Chinese Medical Journal (Dec 2019)

Involvement of hydrogen sulfide in the progression of renal fibrosis

  • Yu Wang,
  • Qi-Qi Xing,
  • Jing-Ke Tu,
  • Wen-Bin Tang,
  • Xiang-Ning Yuan,
  • Yan-Yun Xie,
  • Wei Wang,
  • Zhang-Zhe Peng,
  • Ling Huang,
  • Hui Xu,
  • Jiao Qin,
  • Xiang-Cheng Xiao,
  • Li-Jian Tao,
  • Qiong-Jing Yuan,
  • Xin Chen and Li-Min Chen

DOI
https://doi.org/10.1097/CM9.0000000000000537
Journal volume & issue
Vol. 132, no. 23
pp. 2872 – 2880

Abstract

Read online

Abstract. Objective. Renal fibrosis is the most common manifestation of chronic kidney disease (CKD). Noting that existing treatments of renal fibrosis only slow disease progression but do not cure it, there is an urgent need to identify novel therapies. Hydrogen sulfide (H2S) is a newly discovered endogenous small gas signaling molecule exerting a wide range of biologic actions in our body. This review illustrates recent experimental findings on the mechanisms underlying the therapeutic effects of H2S against renal fibrosis and highlights its potential in future clinical application. Data sources. Literature was collected from PubMed until February 2019, using the search terms including “Hydrogen sulfide,” “Chronic kidney disease,” “Renal interstitial fibrosis,” “Kidney disease,” “Inflammation factor,” “Oxidative stress,” “Epithelial-to-mesenchymal transition,” “H2S donor,” “Hypertensive kidney dysfunction,” “Myofibroblasts,” “Vascular remodeling,” “transforming growth factor (TGF)-beta/Smads signaling,” and “Sulfate potassium channels.” Study selection. Literature was mainly derived from English articles or articles that could be obtained with English abstracts.
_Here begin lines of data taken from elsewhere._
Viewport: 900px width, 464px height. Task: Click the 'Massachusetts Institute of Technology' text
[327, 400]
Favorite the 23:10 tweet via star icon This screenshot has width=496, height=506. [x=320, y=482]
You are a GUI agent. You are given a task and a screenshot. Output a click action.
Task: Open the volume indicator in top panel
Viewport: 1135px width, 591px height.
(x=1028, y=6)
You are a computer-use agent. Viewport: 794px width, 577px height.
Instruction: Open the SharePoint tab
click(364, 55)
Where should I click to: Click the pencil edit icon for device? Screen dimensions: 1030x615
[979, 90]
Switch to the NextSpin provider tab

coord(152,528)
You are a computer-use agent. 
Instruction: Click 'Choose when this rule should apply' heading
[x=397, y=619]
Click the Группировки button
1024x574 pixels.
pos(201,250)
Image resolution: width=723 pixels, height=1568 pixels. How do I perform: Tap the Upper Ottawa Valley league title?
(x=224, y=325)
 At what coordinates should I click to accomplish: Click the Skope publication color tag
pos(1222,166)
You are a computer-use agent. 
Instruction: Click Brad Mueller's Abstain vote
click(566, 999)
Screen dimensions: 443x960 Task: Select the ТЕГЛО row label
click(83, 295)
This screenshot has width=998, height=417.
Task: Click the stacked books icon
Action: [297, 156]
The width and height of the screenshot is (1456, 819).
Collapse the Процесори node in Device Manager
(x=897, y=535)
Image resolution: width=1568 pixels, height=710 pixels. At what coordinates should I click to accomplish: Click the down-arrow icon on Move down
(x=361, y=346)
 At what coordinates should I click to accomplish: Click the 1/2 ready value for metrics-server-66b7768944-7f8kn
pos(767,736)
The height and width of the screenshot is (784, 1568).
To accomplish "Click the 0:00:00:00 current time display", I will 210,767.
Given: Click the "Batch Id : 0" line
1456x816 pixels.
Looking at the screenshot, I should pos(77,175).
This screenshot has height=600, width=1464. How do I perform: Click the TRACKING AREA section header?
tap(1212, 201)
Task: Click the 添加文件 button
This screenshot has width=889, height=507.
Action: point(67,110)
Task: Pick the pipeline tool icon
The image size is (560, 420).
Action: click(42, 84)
Article type was not limited. References were also identified from the bibliographies of identified articles and the authors’ files. Results. The experimental data confirmed that H2S is widely involved in various renal pathologies by suppressing inflammation and oxidative stress, inhibiting the activation of fibrosis-related cells and their cytokine expression, ameliorating vascular remodeling and high blood pressure, stimulating tubular cell regeneration, as well as reducing apoptosis, autophagy, and hypertrophy. Therefore, H2S represents an alternative or additional therapeutic approach for renal fibrosis. Conclusions. We postulate that H2S may delay the occurrence and progress of renal fibrosis, thus protecting renal function. Further experiments are required to explore the precise role of H2S in renal fibrosis and its application in clinical treatment.